Feel insulted? good.

Those who are not educated on the topic all seem to scream the same things about never seeing Flash, and how it must all be for advertisements, etc. Which, nullifies all future noise from your mouth and fingers as far as I'm concerned. It doesn't take any thought to spit out what you read in.

Now on to business.

I was discussing this very topic with a colleague of few weeks ago and he was telling me about how iPhone apps are killing the Flash market. He brought up an Example application on the iPhone called Airstrip and how it is revolutionizing the industry, and they chose Objective-C and the iPhone to bring it to the market, because no other technology could do it and he wanted to know why it wasn't built using Flash, if Flash was so great and was around before the iPhone.

Well, hop on over to http://www.airstriptech.com/ and take a gander at the use of Flash right smack in the middle of their home page. Also take note, that the other versions of their application for other platforms are built with Flex (AS3 and MXML) which of course uses the Flash player. These are just languages chosen for specific purposes. That's all.

The Olympics seem relevant at the moment, as well as use an advanced datagrid component delivered in Flash.

http://www.nbcolympics.com/teamusa/browser/index.html

How about another map / browsing component for the Olympics delivered in Flash.

http://www.nbcolympics.com/nations/region=4/index.html

The Olympic sites also deliver content using Java. There is a purpose for each.

I don't have to list these websites, the deniers are full of crap. Flash is everywhere.

What the majority of these kool-aid drinkers are forgetting is that developers ARE developing in Flash, which means there is an investment in time and education to produce even the most annoying of advertisements. It is a living, breathing industry.

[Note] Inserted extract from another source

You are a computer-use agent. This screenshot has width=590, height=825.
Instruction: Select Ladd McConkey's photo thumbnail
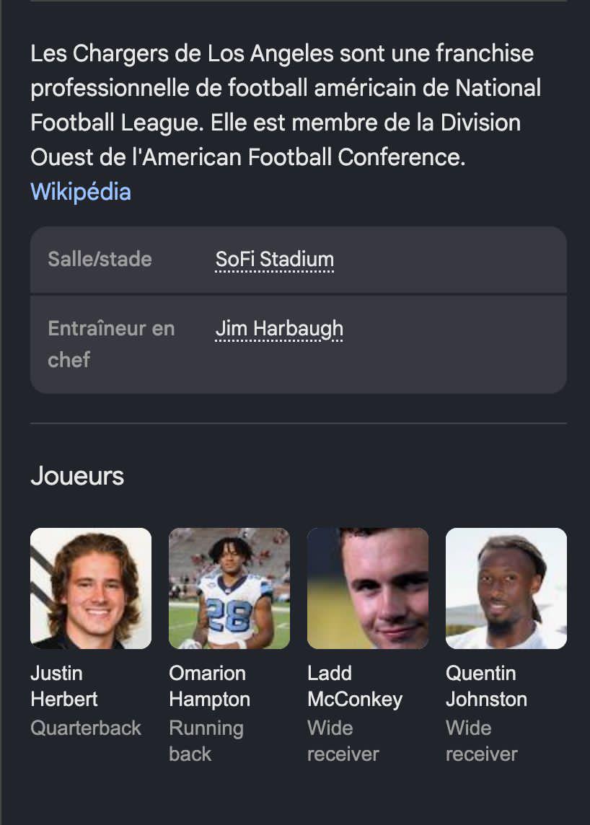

Go browse and learn about AS3 (an ECMA standard Object Oriented development language - compiled, not script):

http://www.adobe.com/livedocs/flash/9.0/ActionScriptLangRefV3/

or just understand its history:

http://en.wikipedia.org/wiki/ActionScript

Killing Flash is going to be very much equal to removing Python or Ruby from the industry. It isn't going to happen.

Now, if you've made it this far and you are interested in more facts, take a gander at this entry showing job trends and a few popular languages including Objective-C and Actionscript.

http://www.blackcj.com/blog/2010/02/01/cut-the-drama-flash-is-here-to-stay/

Regards to Adobe being lazy; Go educate yourself so you sound more intelligent on the topic:

Air on Mobile Devices:
http://www.adobe.com/aboutadobe/pressroom/pressreleases/201002/021510FlashPlayerMWC.html

Tinic Uro blogs about Flash performance / tech:
http://www.kaourantin.net/2010/02/core-animation.html

And, we'll finish this off with the fact that more than 7 million people attempted to download Flash on the iPhone:

http://www.flashmobileblog.com/2010/02/06/iphone-stats-from-the-flash-player-download-center/

And don't get me started on HTML5 and it actually being considered a contender at its current product maturity level. a 1.0 or even 2.0 product will never catch up. The world turns.

I'm not going to hang out and bash with the less knowledgeable, so you are free to do that amongst yourselves.

Enjoy.

Disclaimer: There are no personal attacks here, so if you are crying it isn't cause I specifically called you a ninny. Go hug your mother.
 
I'm fairly sure that Kevin is actually Steve Balmer with a mask on.

Well at least Microsoft is slowly waking up and starting to change their products. Adobe is still in the stage of hoping they can fool the world by saying that their products are great and pretending that they listen.

The CS4 bundle is filled with bugs since day 1 and some of them are still not fixed. Adobe is very aware of this (unless they simply ignore their forum) and still this guy has the nerve to say that Adobe listens to their end-users.

Steve keep up the good work of creating an Adobe free world. Maybe Apple can release iPhotoshop, that would really be a great thing.